The Nomination Committee shall be formed by the four largest shareholders by votes, that wish to participate, at least six months prior to the Annual General Meeting, each appoints a member, with the Company’s Chairman of the Board as convener. When assessing who the four largest shareholders are, by the number of votes, a group of shareholders should be considered as one shareholder if they have been grouped as shareholders in the Euroclear system. Where one or more shareholders decline this right, the next-largest shareholder shall be offered the corresponding opportunity. When a shareholder is contacted with a request of appointing a member in the Nomination Committee, the Chairman of the Board shall establish necessary administrative rules, such as a last reply date etc. In addition, the Nomination Committee shall observe what, from time to time, is stated in the Swedish Corporate Governance Code. The names of the four members shall be published as soon as they are appointed.

The majority of the members of the Nomination Committee shall not be Board members and the Chief Executive Officer, nor shall any other member of management be a member of the Nomination Committee. Unless the members agree otherwise, the Chairman of the Nomination Committee shall be the member representing the largest shareholder in terms of voting rights. However, a Board member shall not be Chairman of the Nomination Committee. The Nomination Committee’s mandate runs until a new Nomination Committee has been appointed.

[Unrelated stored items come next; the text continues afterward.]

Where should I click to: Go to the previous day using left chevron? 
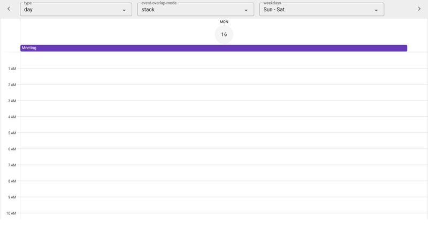9,9
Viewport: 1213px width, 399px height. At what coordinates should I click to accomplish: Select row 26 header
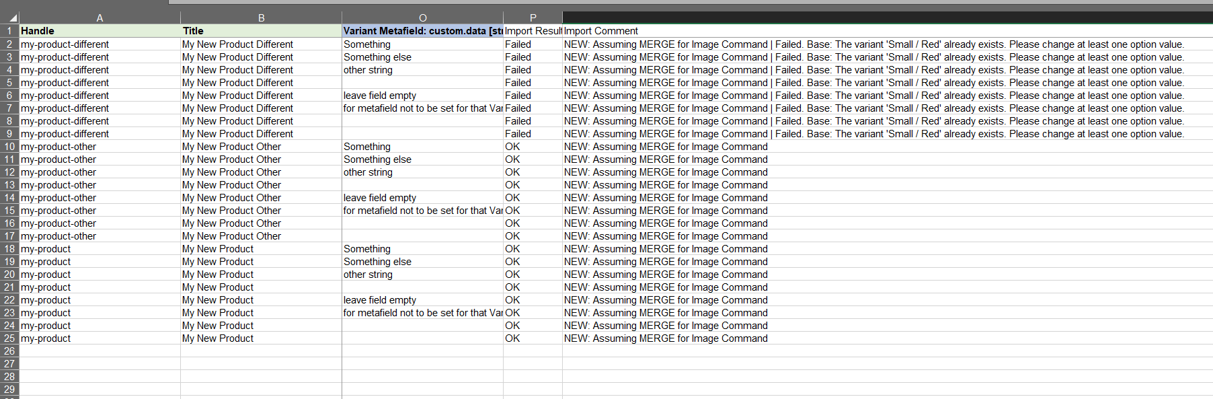pos(9,351)
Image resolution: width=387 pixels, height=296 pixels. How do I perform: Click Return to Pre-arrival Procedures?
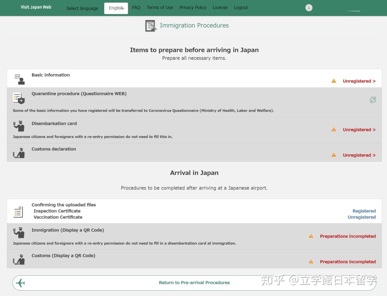coord(194,282)
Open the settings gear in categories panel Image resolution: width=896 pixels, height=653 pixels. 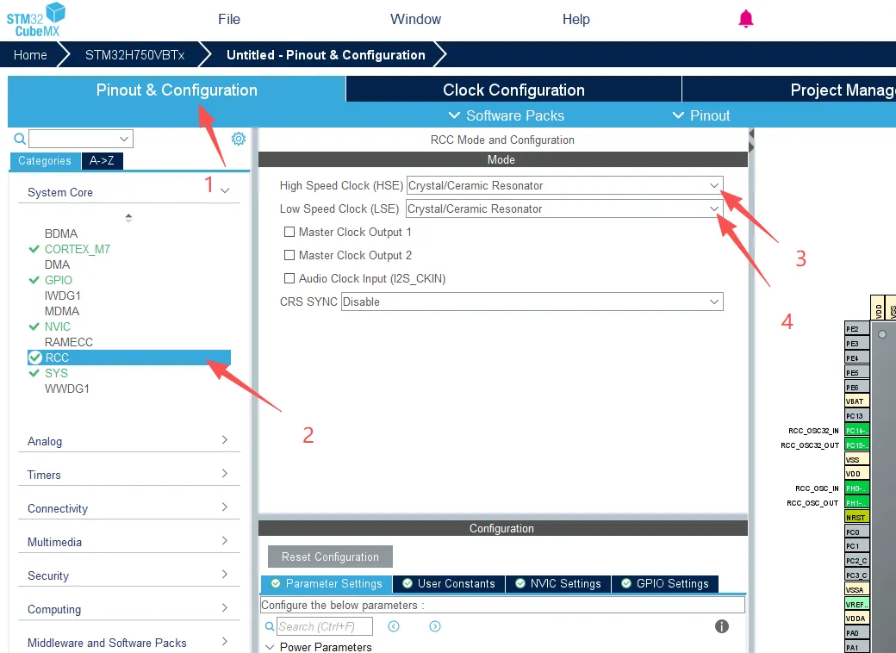[x=239, y=139]
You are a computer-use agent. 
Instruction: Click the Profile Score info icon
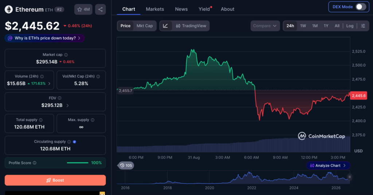coord(35,163)
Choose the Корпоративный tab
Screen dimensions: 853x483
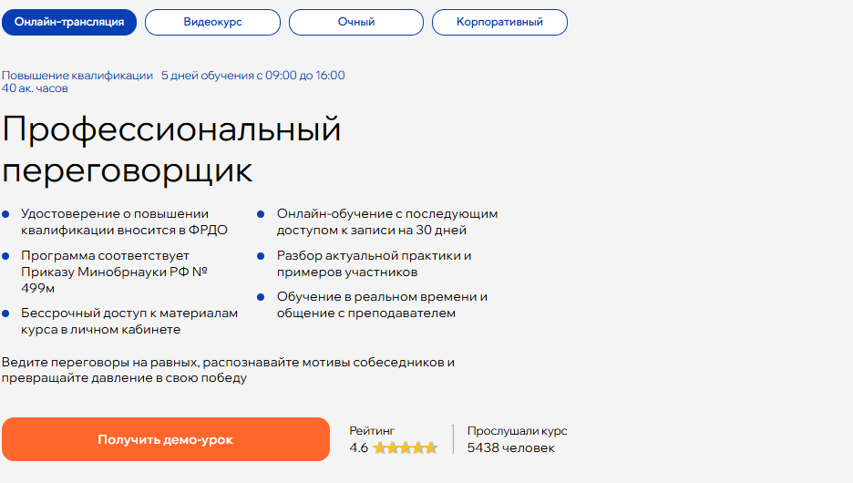point(499,22)
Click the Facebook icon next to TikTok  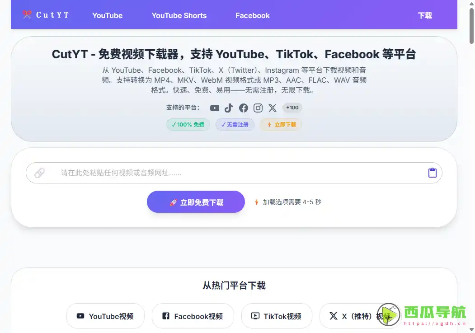(243, 108)
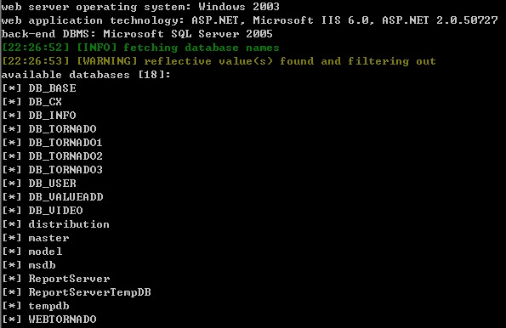
Task: Click the DB_TORNADO2 database name
Action: click(65, 156)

If a shareholder is no longer one of the four largest shareholders in the Company, its representative shall make its seat available, and any shareholder that has become one of the four largest shareholders shall be offered a seat in the Nomination Committee. A shareholder which has appointed a member of the Nomination Committee is entitled to dismiss such member and appoint a new representative. If, for any other reason, some representative leaves the Nomination Committee before its work is concluded, the shareholder that has appointed the representative shall be offered the opportunity to appoint a new representative. Changes in the Nomination Committee shall be made public.

The Nomination Committee shall prepare a proposal for Chairman of the Annual General Meeting, Board of Directors, Chairman of the Board, directors’ fees, instructions for the Nomination Committee and when applicable, the auditors and remuneration of auditors to be submitted to the Annual General Meeting (and where applicable, Extraordinary General Meetings) for resolution.

On demand from the Nomination Committee, the Company shall provide personnel resources such as secretarial functions for the Nomination Committee to facilitate the work of the Nomination Committee. If required, the Company shall also bear reasonable costs for external consultants that the Nomination Committee considers necessary for the Nomination Committee to be able to perform its duties.

The above principles governing the appointment and tasks of the Election Committee shall apply until the General Meeting of Shareholders decides to change them. It is the responsibility of the Election Committee, prior to the Annual General Meeting of Shareholders, to determine whether the Election Committee finds it necessary to propose any changes to the principles in question to the Annual General Meeting. 

The Board of Directors’ proposal regarding the allocation of the Company’s results in accordance with the adopted balance sheet (item 9b)
The Board of Directors proposes that the Company pays a dividend to the shareholders of SEK 0,70 per share with Monday 29 April 2019 as the record date. Given this record date, Euroclear Sweden AB is scheduled to pay the dividends on Friday 3 May 2019.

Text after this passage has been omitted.